CVE-2025-14026 is a security weakness discovered in Forcepoint’s Data Loss Prevention (DLP) client, specifically versions around 23.04.5642 and possibly some later releases. The root cause? The product includes an old, restricted Python 2.5.4 runtime that was supposed to be safe — but wasn’t.

Python, when embedded in applications, is often used for internal logic and scripting. But this version disables a powerful feature called ctypes, which allows Python code to load native shared libraries and interact closely with underlying operating system functions. That restriction sounds safe — but researchers found that the restriction could be bypassed — essentially restoring full ctypes capability inside the DLP agent.


So what actually goes wrong?

Here’s the deal:

  • The DLP client uses a bundled version of Python that disallows ctypes.
  • ctypes is Python’s foreign function interface (FFI) — a bridge between Python and native code.
  • Even with ctypes disabled, an attacker can manipulate the embedded Python environment to load back ctypes.
  • Once ctypes is available, Python code can execute native code inside the DLP process.
  • That means arbitrary code inside a security agent.

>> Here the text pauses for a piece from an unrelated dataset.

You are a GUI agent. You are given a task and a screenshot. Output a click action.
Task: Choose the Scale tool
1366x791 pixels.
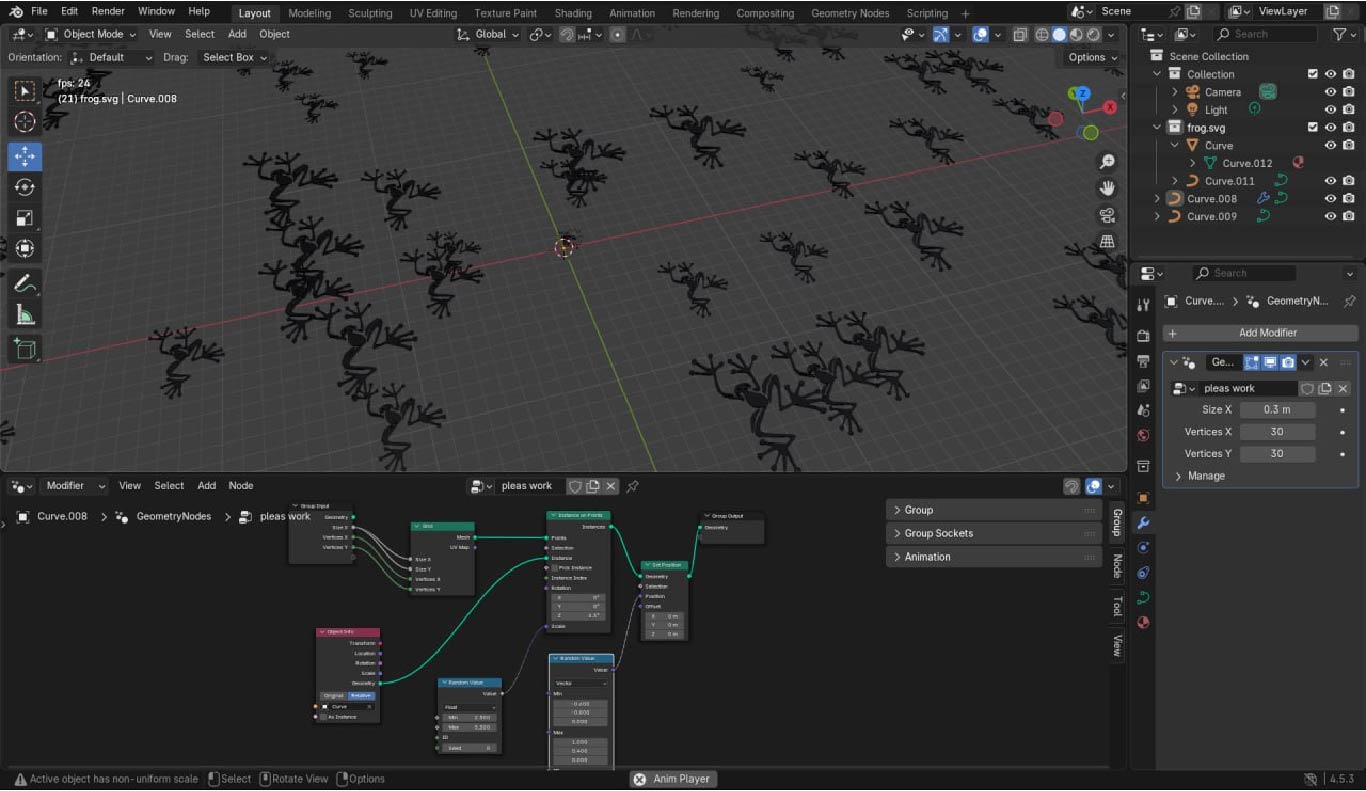pyautogui.click(x=25, y=218)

That’s a dangerous escalation: a script inside a trusted security process suddenly becomes powerful enough to load system libraries, execute memory operations, and basically run native code with the same privileges as the agent itself.


Why this matters: the implications

From the raw NVD entry, we learn the baseline technical facts (embedded Python, restricted ctypes, bypass possible). It also shows a CVSS score indicating high severity, which tells defenders this isn’t a trivial flaw.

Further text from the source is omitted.